Die genaue Prävalenz des nicht-diagnostizierten Cushing-Syndroms ist unbekannt. Anhand der Todesfälle durch Nebennierenrindenkarzinome pro Jahr kann sie jedoch abgeschätzt werden. Loriaux vermutet daher, dass die Chance, bei einer Person mit Adipositas, Bluthochdruck und Typ-2-Diabetes ein Cushing-Syndrom zu übersehen, nur bei eins zu 500 liegt.
Liegen zusätzlich hingegen eine dünne Haut, eine verminderte Knochenmasse und Hauteinblutungen vor, steigt die Wahrscheinlichkeit, dass dieser Patient an einem Cushing-Syndrom leidet, auf 95 Prozent.
„Bestätigen lässt sich die Diagnose dann aber nur mit einem laborchemischen Test“, sagt Hollstein. Bei Patienten mit Hinweisen auf ein Cushing-Syndrom wird dazu der durchschnittliche Cortisolgehalt im Urin über 24 Stunden ermittelt. Ein routinemäßiges Screening von Cortisolspiegeln bei adipösen Patienten ohne weitere klinische Hinweise auf ein Cushing-Syndrom halten Endokrinologen jedoch nicht für sinnvoll. Bei der geringen Prävalenz des Cushing-Syndroms wäre die Rate der falsch-positiven Befunde einfach zu hoch.
Nichtsdestotrotz bleibt es eine Herausforderung, ein Cushing-Syndrom nicht zu übersehen. Gerade weil das Krankheitsbild so selten ist, haben Hausärzte wenig Erfahrung mit der Diagnose. Selbst Endokrinologen sehen nur selten bei ihrer Tätigkeit in spezialisierten Zentren ein Cushing-Syndrom.
Adipöse Patienten, die über eine sehr plötzliche Gewichtszunahme klagen, oder bei denen eine Änderung des Lebensstils und Gewichtsreduktionsprogramme keinen Erfolg zeigen, sollten sich daher in endokrinologischen Spezialambulanzen einmal genauer untersuchen lassen. Denn ein unentdecktes Cushing-Syndrom kann durchaus gravierende Folgen für die Patienten haben. „Durch die überschießende Cortisolproduktion kommt es zu diversen Folgeerkrankungen. Dadurch kann das Cushing-Syndrom schon nach ein paar Jahren tödlich enden“, erklärt Hollstein.
Quellen:
WHO. 2018. 'Fact sheet: obesity and overweight', Accessed 20.06.2019.
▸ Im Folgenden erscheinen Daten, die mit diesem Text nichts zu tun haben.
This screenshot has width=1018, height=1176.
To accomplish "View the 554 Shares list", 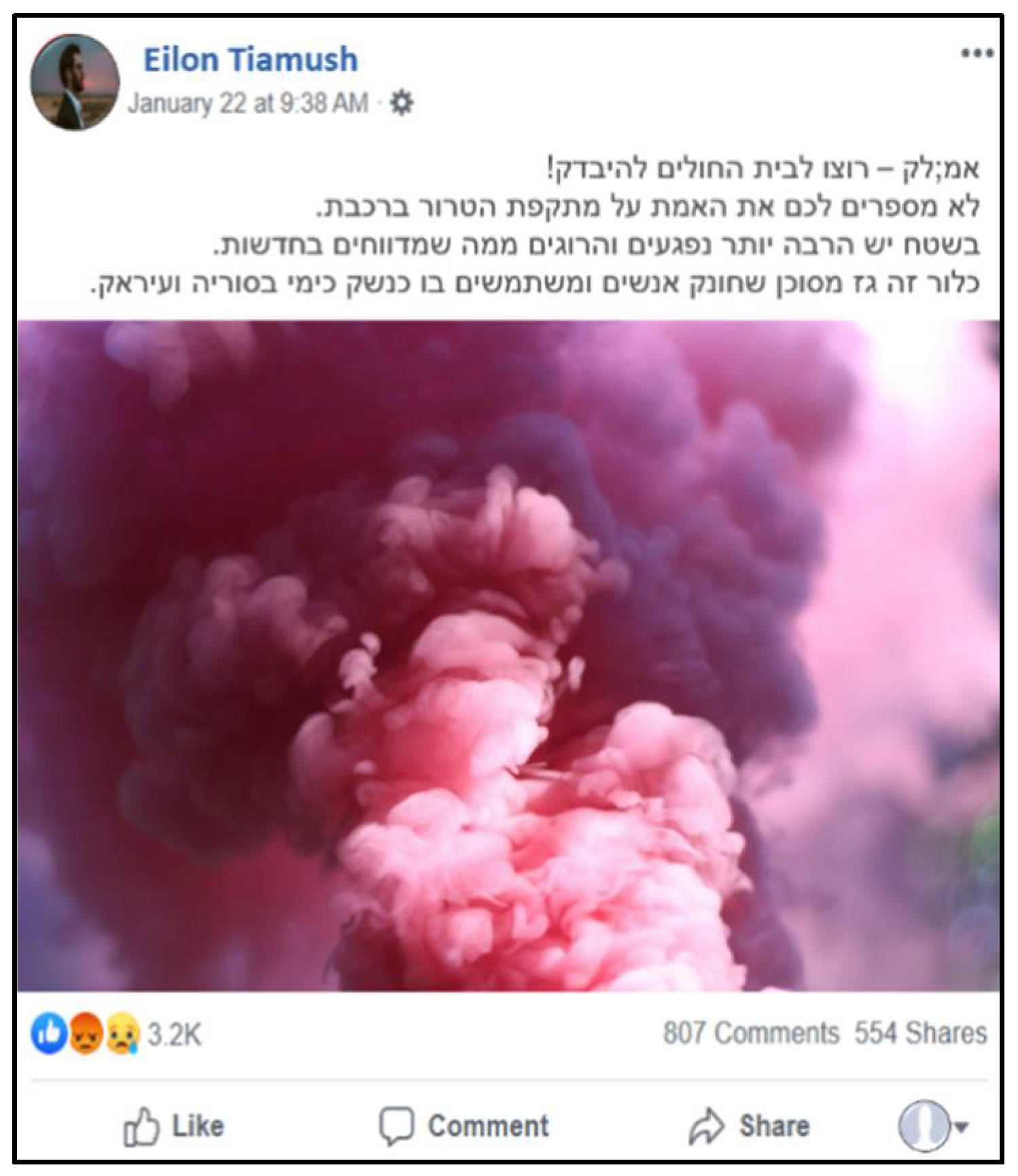I will 921,1033.
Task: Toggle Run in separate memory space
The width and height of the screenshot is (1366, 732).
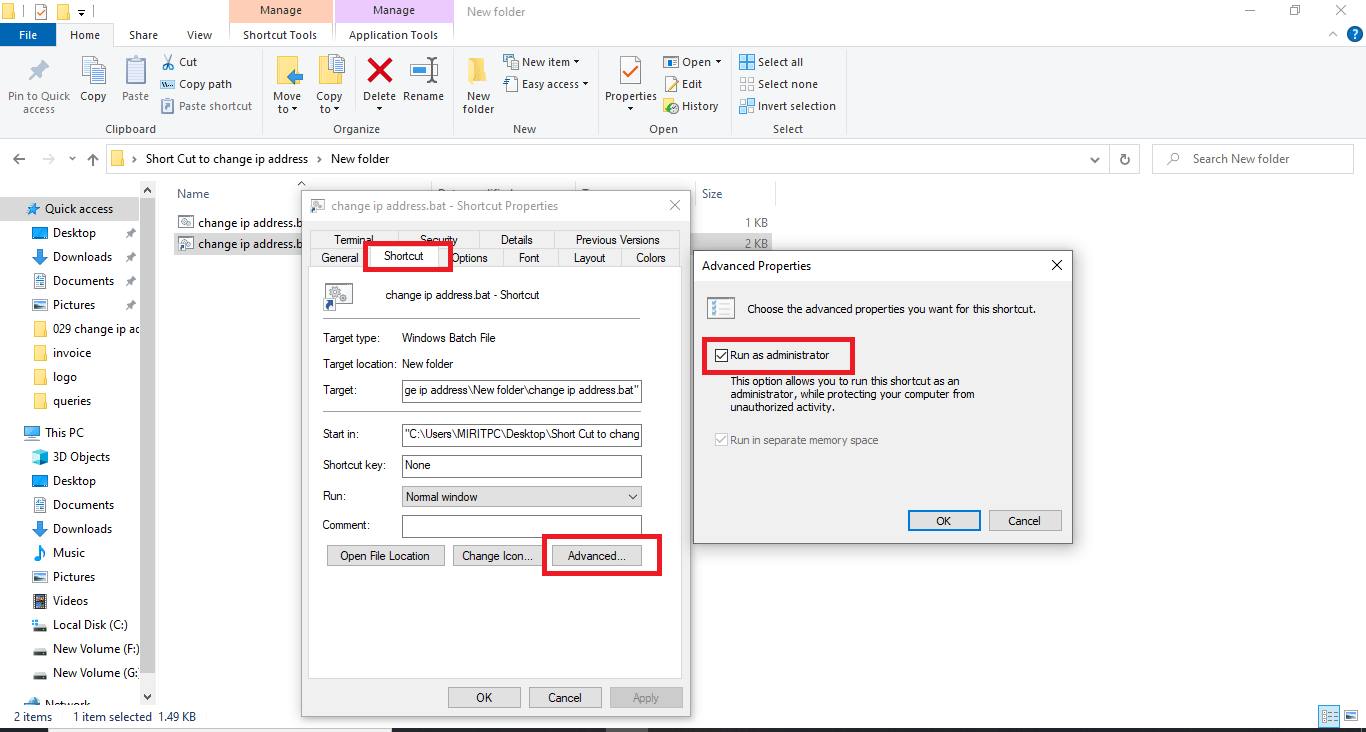Action: point(721,439)
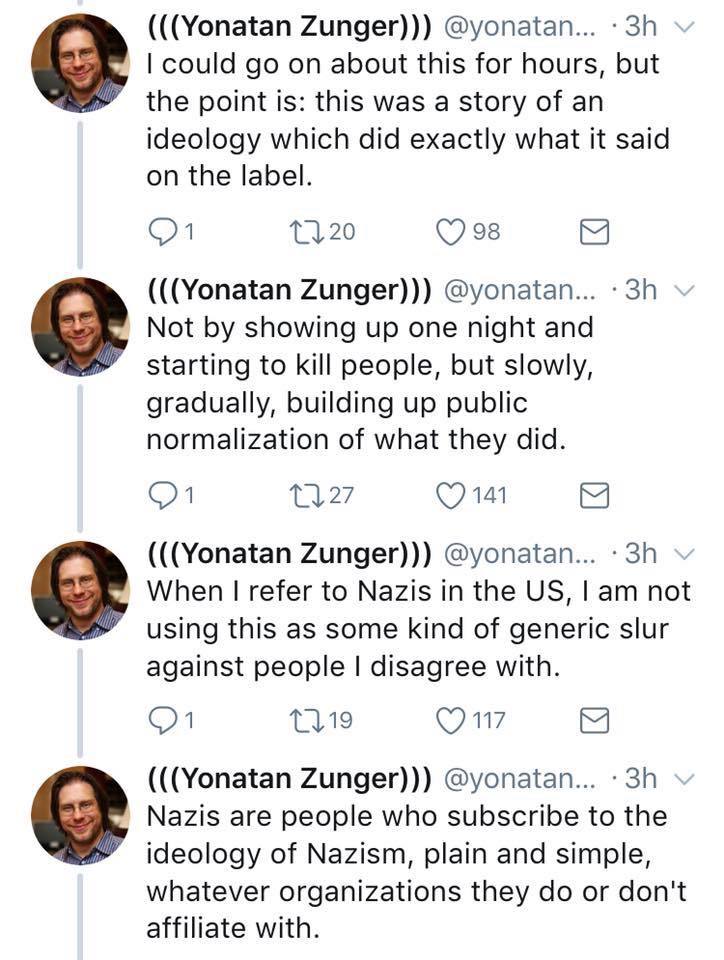This screenshot has height=960, width=724.
Task: Like the tweet with 141 likes
Action: 453,494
Mensink, G.B.M., A. Schienkiewitz, M. Haftenberger, T. Lampert, T. Ziese, and C. %J Bundesgesundheitsblatt - Gesundheitsforschung - Gesundheitsschutz Scheidt-Nave. 2013. 'Übergewicht und Adipositas in Deutschland', 56: 786-94.
Loriaux, D. L., Longo, D. L. (Ed.), Diagnosis and Differential Diagnosis of Cushing's Syndrome. New England Journal of Medicine, Massachusetts Medical Society, 2017, 376, 1451-1459.